A Artur Mas parece que no le importa lo que opinen sus administrados. Preso, probablemente, del "Síndrome de la arrogancia" se cree facultado para decidir sobre todo y optar por la política que él crea conveniente, incluso en contra de la voluntad de los ciudadanos. Es evidente que un dirigente que prefiere cerrar quirófanos a cerrar embajadas inútiles posee una inmensa y escandalosa carencia de democracia, pero es más evidente todavía que también podría padecer la enfermedad que el británico Owen ha descrito y tipificado con gran acierto.
Los gobernantes valencianos parecen presos también, de la "locura de los políticos": no han podido pagar en diciembre la Seguridad Social de sus trabajadores y han necesitado la mediación del Gobierno por el vencimiento de una deuda de 123 millones, pero se niegan a recortar en el ruinoso Canal 9 de televisión regional. De manicomio, por lo menos.
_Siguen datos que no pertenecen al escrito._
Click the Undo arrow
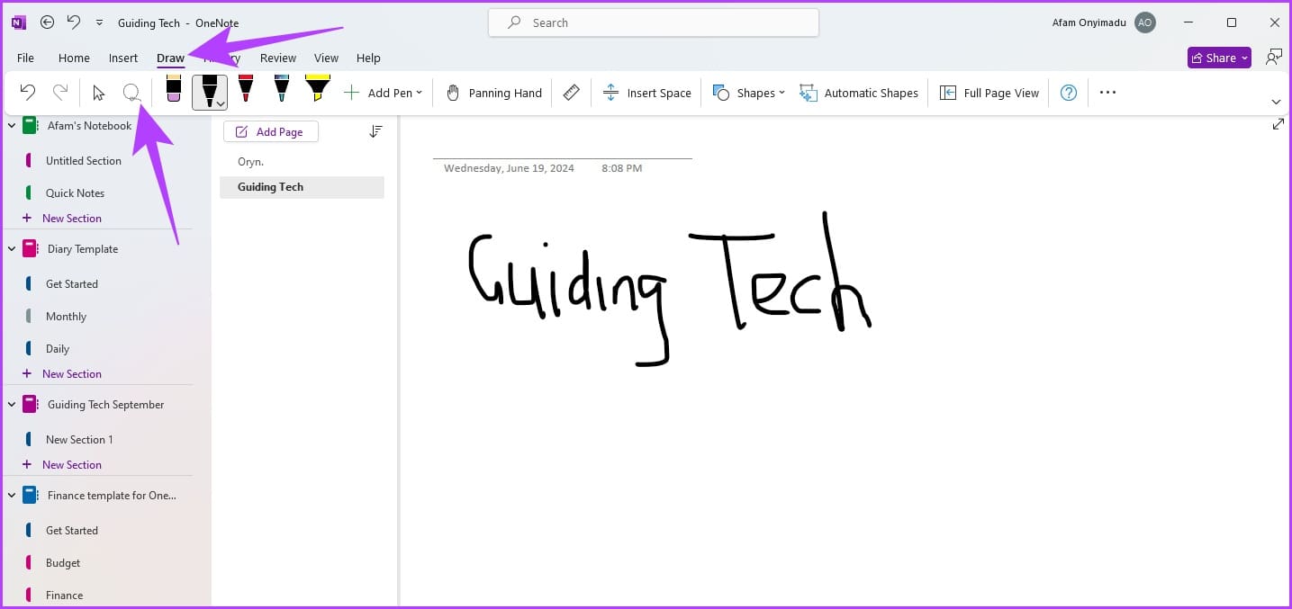1292x609 pixels. click(x=26, y=92)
Si esos políticos enfermos estuvieran en su sano juicio, dimitirían inmediatamente, ante la evidente incapacidad psicológica para gobernar a un pueblo de hombres y mujeres libres. Deberían comprender (pero la enfermedad les impide asumirlo) que, sin el apoyo de los ciudadanos, que son los "soberanos" en democracia, un gobernante rechazado equivale a un tirano.